Now I'm following the thread in hopes of learning something of the
techniques for dealing with sparse matrices. I even located the box
that might contain a couple of linear algebra books just in case.
 
K

Keith Thompson

jmcgill said:
Now I'm following the thread in hopes of learning something of the
techniques for dealing with sparse matrices. I even located the box
that might contain a couple of linear algebra books just in case.
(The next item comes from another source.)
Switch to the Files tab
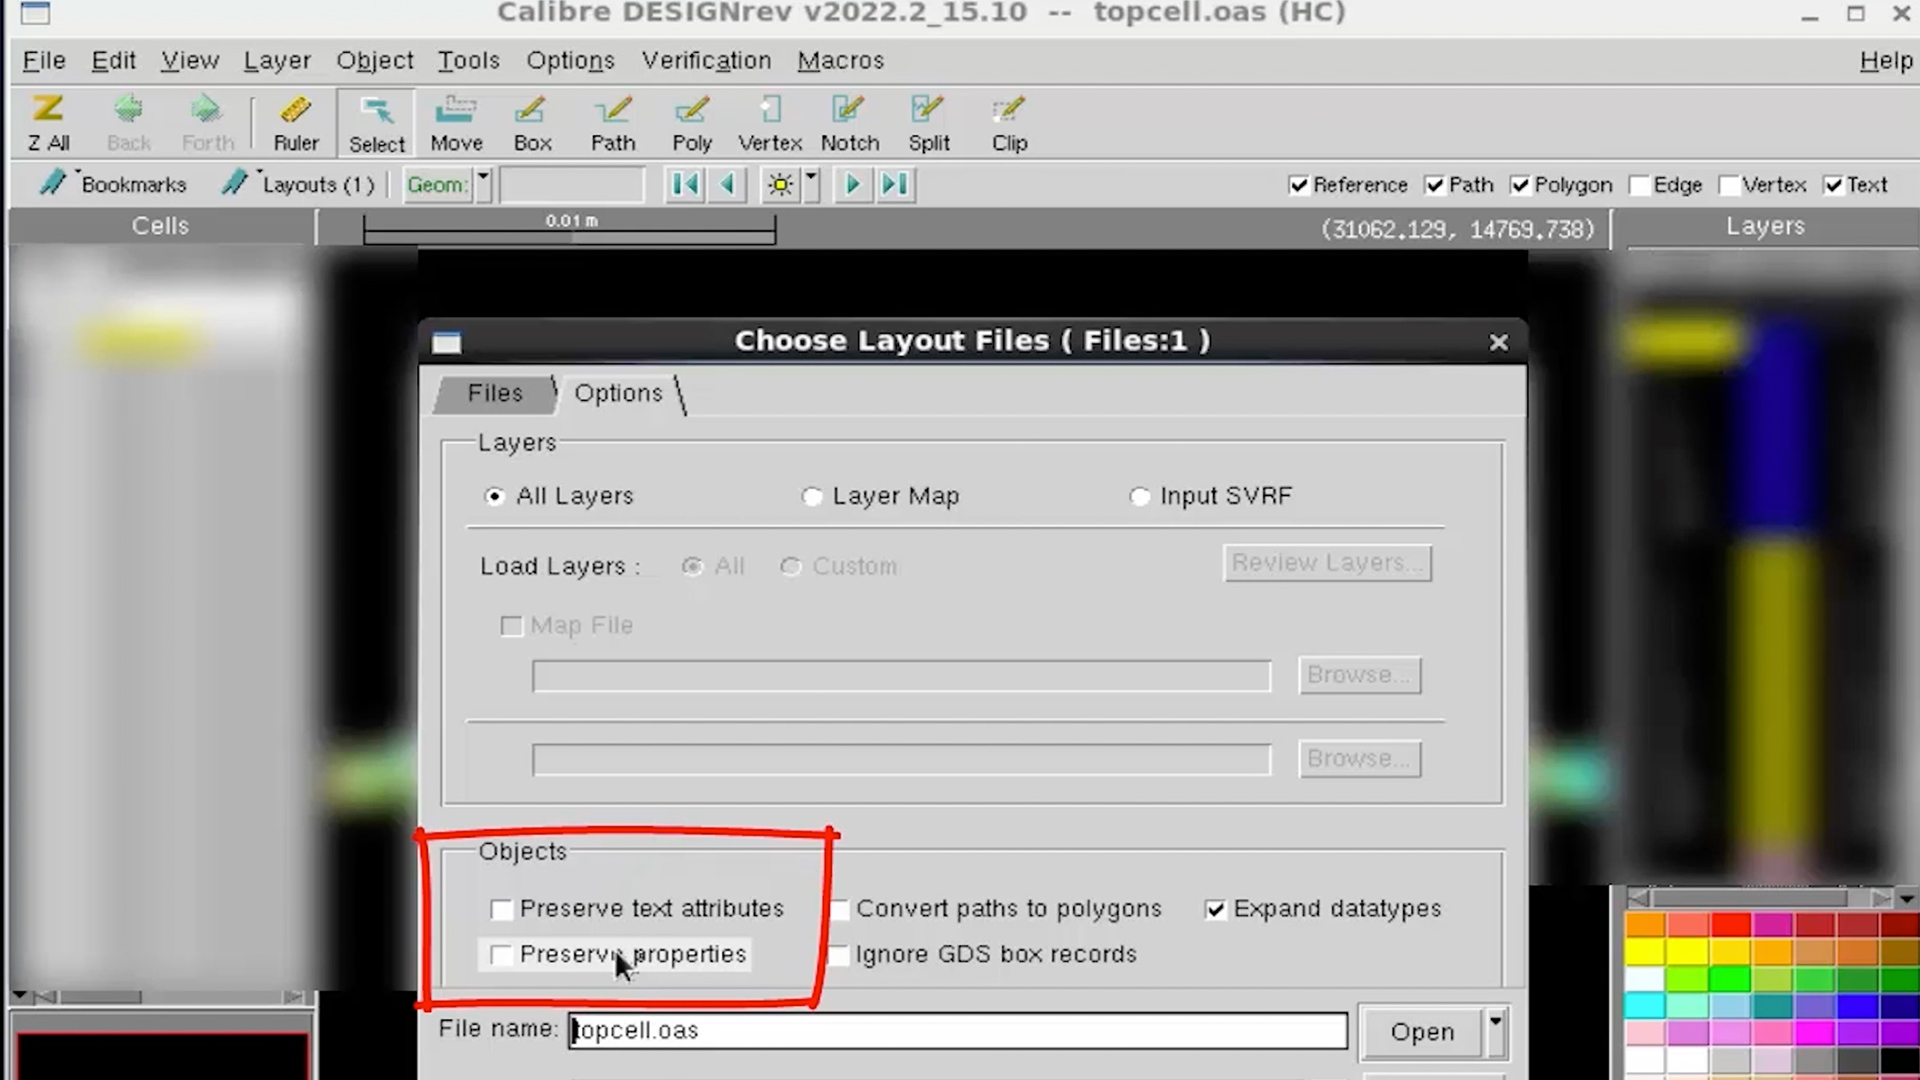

To review: you were originally trying to create a 7-dimensional array,
with the length of each array being 100. That's 1e14 elements, which
is way beyond what's feasible -- but only a few of those elements will
actually be used.

The most obvious solution that springs to mind is a hash table, a data
structure that maps a key to a value. Construct the key from the 7
indices. Our own CBFalconer provides a freeware hash table package;
see <http://cbfalconer.home.att.net/download/index.htm>. (I haven't
used it myself, but Chuck's reputation leads me to assume it's good
code.)

A simpler solution is a simple linear array of structures, where each
structure contains the 7 indices and the data element. But this
requires you to search the array (either linearly or using a binary
search), and is likely to be less efficient than a hash table. Or you
can use an AVL tree, or whatever data structure strikes your fancy.

If there's some consistent pattern to the set of elements that you're
using, you might be able to take advantage of that. For example, if
the 2nd, 3rd, 4th, 5th, and 6th indices are always zero, you can use a
2-dimensional array; that's an absurd example, but you get the idea.
 
J

jmcgill

Keith said:
To review: you were originally trying to create a 7-dimensional array,
with the length of each array being 100. That's 1e14 elements, which
is way beyond what's feasible -- but only a few of those elements will
actually be used.

The most obvious solution that springs to mind is a hash table, a data
structure that maps a key to a value.

It's the only solution that I came up with, and it sprang to mind
immediately. Need to learn to trust my instincts I guess.
 
R

Richard Bos

Al Balmer said:
That one I get.


This one I don't. Why would you need a cast there?

This seems OK (at least the compiler doesn't complain):

int compare(const void *arg1, const void *arg2)
{
const int *warg1 = arg1;
const int *warg2 = arg2;

return *warg1 - *warg2;
}

You don't need one if you write it like this. You do need one (well,
two, actually) if you write it like this:

int compare(const void *arg1, const void *arg2)
{
return *(const int *)arg1 - *(const int *)arg2;
}

Some people prefer one way; some the other. Both are valid, a good C
programmer is familiar with both, and the latter needs the casts.

Richard
 
K

Keith Thompson

You don't need one if you write it like this. You do need one (well,
two, actually) if you write it like this:

int compare(const void *arg1, const void *arg2)
{
return *(const int *)arg1 - *(const int *)arg2;
}

Some people prefer one way; some the other. Both are valid, a good C
programmer is familiar with both, and the latter needs the casts.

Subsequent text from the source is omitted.